Les points suivants permettent d’allier efficacité du bot et qualité de relation.
Cas d’usage utiles
Le chatbot sert d’aiguilleur : il explique clairement les pièces autorisées, propose des créneaux pour l’état des lieux et envoie les rappels au bon moment. Il fluidifie le quotidien (quittances, attestations, petits incidents) tout en offrant, à chaque écran, une porte d’accès rapide vers un interlocuteur humain.
Garde-fous CNIL incontournables
Dès le départ, l’assistant dit qui il est, pourquoi il collecte des données et pendant combien de temps. Il ne demande que l’utile, sécurise les échanges et laisse la décision finale à un humain pour tout ce qui impacte réellement le locataire — avec la possibilité d’expliquer sa situation et d’être réévalué.
💡 Bon à savoir
Pour limiter la fraude documentaire et rassurer les bailleurs, l’État propose DossierFacile, service gratuit qui vérifie la cohérence des pièces. En 2023, l’outil indique avoir évité ~4 000 usurpations d’identité grâce à ses contrôles.
États des lieux numériques et (semi-)automatisés
Les états des lieux (EDL) peuvent être réalisés sur tablette/smartphone avec horodatage, photos géolocalisées et signature électronique, à condition de respecter la forme permettant la comparaison entrée/sortie imposée par le décret n° 2016-382 et les fiches Service-Public.

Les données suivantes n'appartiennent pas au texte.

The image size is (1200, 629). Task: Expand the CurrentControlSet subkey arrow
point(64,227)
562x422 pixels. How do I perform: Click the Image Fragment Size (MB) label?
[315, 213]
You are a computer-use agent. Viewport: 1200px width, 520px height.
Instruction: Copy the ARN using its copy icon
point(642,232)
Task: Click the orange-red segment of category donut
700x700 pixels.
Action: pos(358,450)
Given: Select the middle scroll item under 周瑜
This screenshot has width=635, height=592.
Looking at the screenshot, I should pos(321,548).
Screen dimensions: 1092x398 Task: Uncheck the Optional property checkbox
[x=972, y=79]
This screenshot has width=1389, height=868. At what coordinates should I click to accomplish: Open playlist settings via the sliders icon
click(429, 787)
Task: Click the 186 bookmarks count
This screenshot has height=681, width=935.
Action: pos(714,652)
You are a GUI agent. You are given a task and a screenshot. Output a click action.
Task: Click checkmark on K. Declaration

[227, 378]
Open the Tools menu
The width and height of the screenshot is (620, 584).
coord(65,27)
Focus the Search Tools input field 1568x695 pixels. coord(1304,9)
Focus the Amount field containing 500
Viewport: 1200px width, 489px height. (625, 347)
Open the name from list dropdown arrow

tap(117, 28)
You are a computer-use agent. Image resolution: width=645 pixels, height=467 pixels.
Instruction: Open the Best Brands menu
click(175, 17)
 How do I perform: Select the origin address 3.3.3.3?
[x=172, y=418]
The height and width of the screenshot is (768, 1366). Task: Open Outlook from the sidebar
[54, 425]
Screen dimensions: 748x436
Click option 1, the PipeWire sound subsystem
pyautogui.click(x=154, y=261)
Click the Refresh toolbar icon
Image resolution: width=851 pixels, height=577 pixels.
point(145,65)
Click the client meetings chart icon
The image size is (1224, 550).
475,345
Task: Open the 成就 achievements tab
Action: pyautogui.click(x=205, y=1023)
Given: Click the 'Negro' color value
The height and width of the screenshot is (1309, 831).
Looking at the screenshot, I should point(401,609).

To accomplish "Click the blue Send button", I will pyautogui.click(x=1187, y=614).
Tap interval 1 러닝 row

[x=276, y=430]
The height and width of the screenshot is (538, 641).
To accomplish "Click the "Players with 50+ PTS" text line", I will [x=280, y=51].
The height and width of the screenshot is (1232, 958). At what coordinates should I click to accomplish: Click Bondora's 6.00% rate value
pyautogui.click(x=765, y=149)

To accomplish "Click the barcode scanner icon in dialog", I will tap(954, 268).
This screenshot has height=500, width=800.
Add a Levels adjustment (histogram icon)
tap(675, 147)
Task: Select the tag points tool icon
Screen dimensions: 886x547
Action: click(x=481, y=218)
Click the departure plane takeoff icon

L’EDL de sortie doit intervenir à la remise des clés ou très peu après, dans de bonnes conditions d’éclairage.
Voici comment automatiser sans fragiliser la valeur probante.
Bonnes pratiques d’automatisation
- Gabarit conforme (mêmes rubriques entrée/sortie, relevés de compteurs, clés).
- Photos légendées par pièce/équipement, datées.
- Signature électronique conforme eIDAS, sauvegarde immédiate du PDF.
- Preuves immuables (hash, horodatage) si vous utilisez des workflows cloud.
💡 Bon à savoir
Horodatage : on enregistre la date et l’heure exactes de création/modification.
Hash : une empreinte numérique (suite de caractères) calculée à partir du fichier. Si le moindre pixel change, l’empreinte change : on détecte aussitôt toute altération.
Où mettre l’humain
- Désaccords : confrontation photo à l’appui, contre-visite possible.
- Vétusté : barème explicité aux parties, ajustements à l’amiable avant chiffrage.